Lessons from the Recent Basecamp Outage
The weeks of March 4 and March 11 weren’t great for the popular project management and team communication software Basecamp. Basecamp’s CTO, David Heinemeier Hansson (also known as DHH) wrote two very honest posts about the outages and promised to do better for their customers. Luckily, Basecamp up until now had experienced few outages, and even came close to achieving the sought after 99.999% in uptime, so their reputation likely will not suffer too much, especially with the fast acting and transparent way the company handled reporting the outages.
Why is this outage significant?
We found something rather interesting in DHH’s posts, however, and wanted to explore the cloud outage Basecamp experienced on March 12 from 9:13 PM Central to 1:53 AM Central time. This outage was actually caused by a widespread cloud outage that Google Cloud storage experienced, taking out several of Google’s own applications such as Gmail, Google Drive, Hangouts, and Google Maps for several hours over large portions of the globe. You can read more about the Google outage here.

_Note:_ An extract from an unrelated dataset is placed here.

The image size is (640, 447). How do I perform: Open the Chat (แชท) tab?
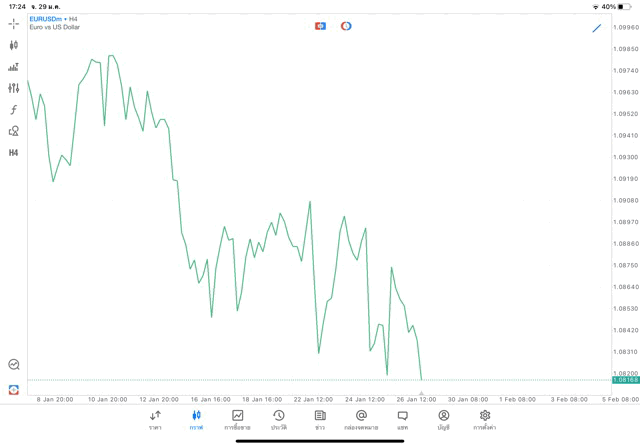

In his post, DHH mentions several times that the outage is due to their cloud storage provider experiencing an issue, but what caught our attention the most was DHH’s genuine promise to do better for Basecamp users:
“We’re stopping all major product development at Basecamp for the moment and dedicating all our attention to fixing these single points of failure that the recent outages have revealed. We’re also going to pull back from our big migration to the cloud for a while, until we’re able to comfortably commit to a multi-region, multi-provider setup that’s more resilient against these outages.” DHH, signalvnoise.com
We think it’s important to note that part of Basecamp’s promise to do better involves pausing their migration to the cloud. While we think it is a very valid reaction to their situation, we also felt that there were potentially some blind spots in Basecamp’s monitoring that could have helped prevent this issue. Periods of transition are difficult to monitor, and it’s far easier to leave an opening while transitioning to a cloud environment than it is to leave an opening when monitoring an already established cloud infrastructure.

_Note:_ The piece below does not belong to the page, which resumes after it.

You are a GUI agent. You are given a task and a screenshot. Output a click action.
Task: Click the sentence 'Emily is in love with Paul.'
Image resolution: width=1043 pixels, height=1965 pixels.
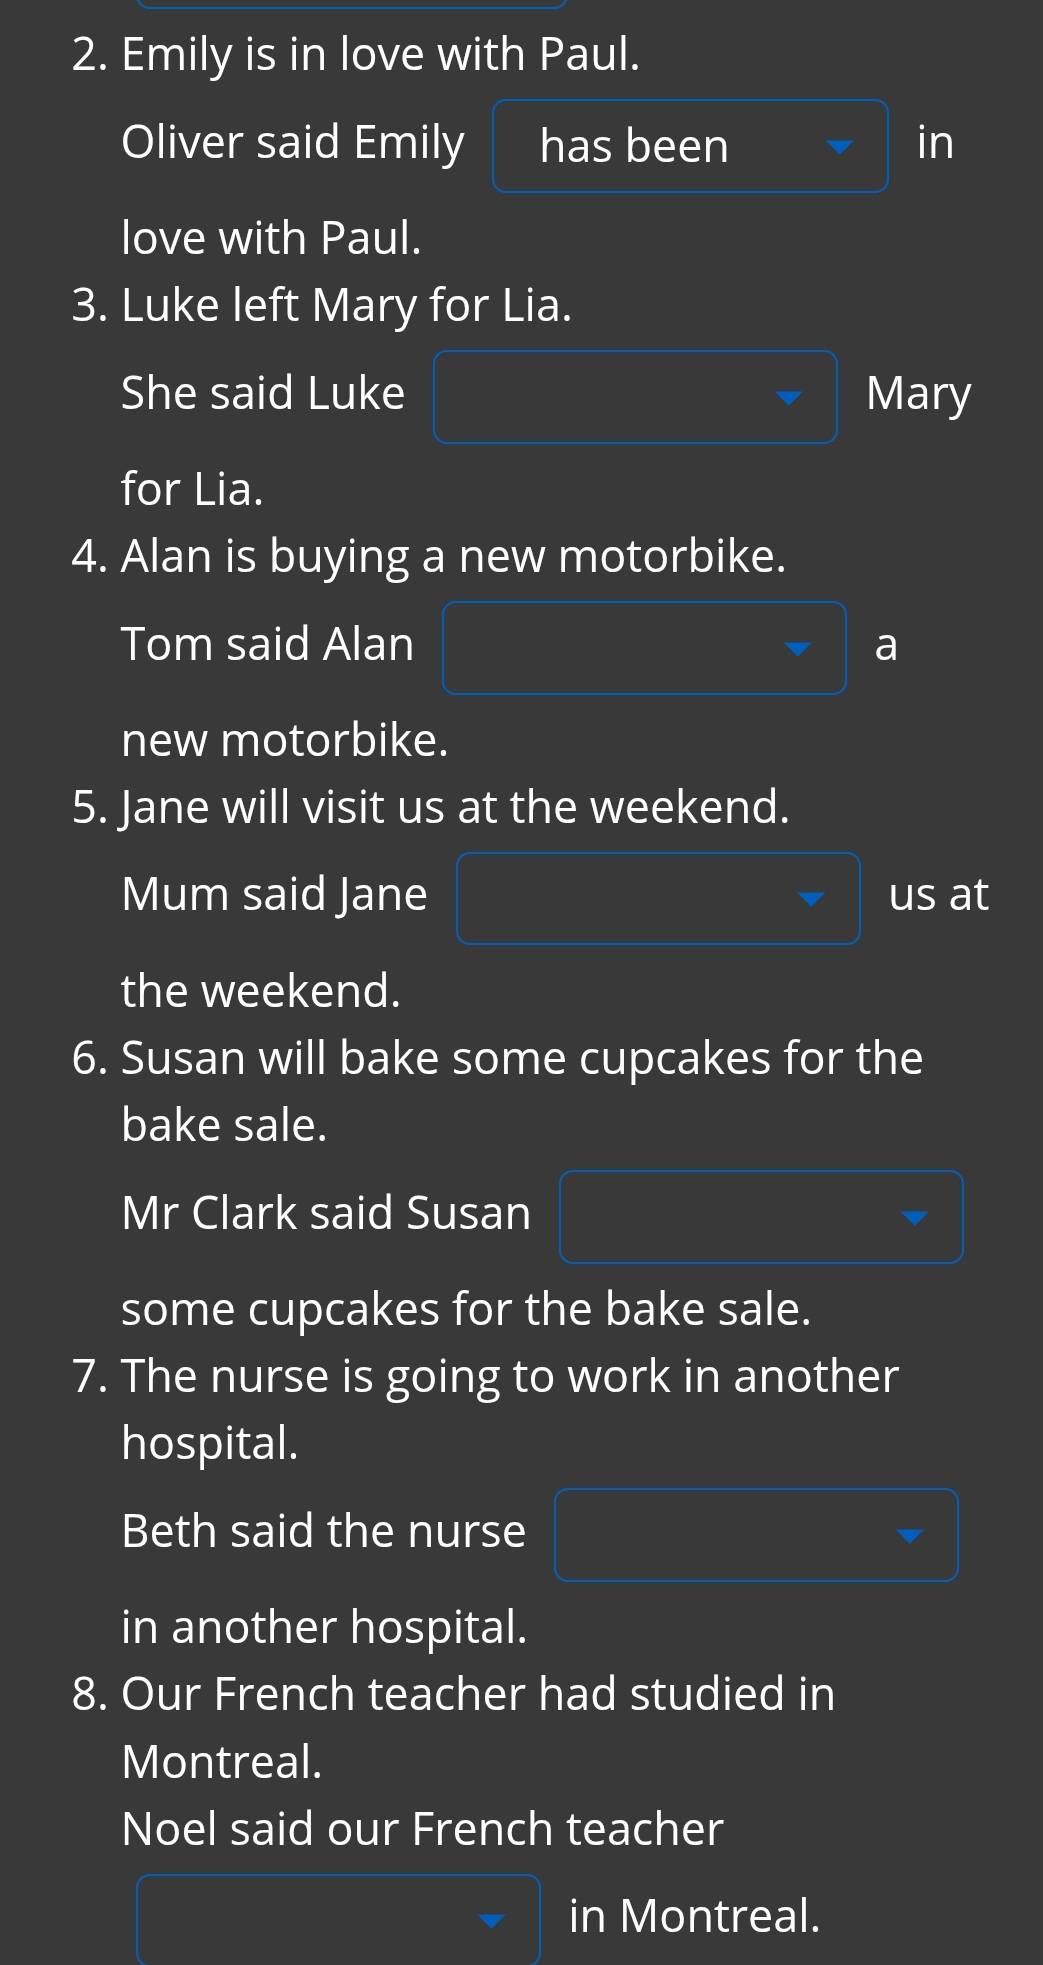point(380,54)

DHH reports several times in his play-by-play of events that his team was working to establish even intermittent access to their services while their storage provider tried to determine the root cause of the issue. At one point, they even report that while Basecamp is largely available, there are still errors coming through on file uploads. Unfortunately, there’s not a lot that would have saved Basecamp given that such an important part of their infrastructure was with a single provider and therefore they didn’t have a lot of room to maneuver.
How Monitoring can help prevent outages during a transition:
Despite Basecamp’s outage being largely unpreventable, we wanted to talk a bit about the significance monitoring can play in the transition from one environment to another. With a continued movement from on-prem and bare metal IT infrastructure to cloud environments, we’re seeing a need for more extensive monitoring while companies are in transition.
One of the biggest takeaways from Basecamp’s outage is that you might need a more extensive and detailed monitoring architecture during a transition to make sure you do find failures once an outage has already occurred.
Your monitoring system needs to offer you a broad set of tools to both help alert you to any issues in your infrastructure and to help you solve problems when they occur. A tool that can gather necessary data during an incident and help systems admins diagnose problems or even find a workaround can be a game changer during a sustained outage of some type. An automated remediation product (for example, Panopta’s CounterMeasures) will help your team work more efficiently when dealing with an issue.
Automated remediation is a new type of monitoring tool which can do anything from automatically reroute traffic to gather useful data for systems admins as they try to resolve issues. While we can’t say for sure that automated remediation would have helped in the Basecamp situation due to the cloud outage an external provider experienced, we wanted to make a note of how they could potentially help resolve issues before they turn into sustained outages in general. In addition, gathering data for a system admin before they even begin to look at a problem can make a world of difference. When you’re moving from one environment to another, resolving incidents quickly can make the transition smoother and put less stress on your team.
Having a robust monitoring system which offers a broad range of tools can keep you a step ahead in a catastrophe. As we mentioned previously, Basecamp has an incredibly stable and useful product overall. While they may have found themselves scrambling for even a 99% in uptime when they had been previously reaching for the coveted 99.999%, we think their frank and straightforward reporting gave great insight into both the issues that can occur when transitioning to a cloud environment and to the kind of company they are.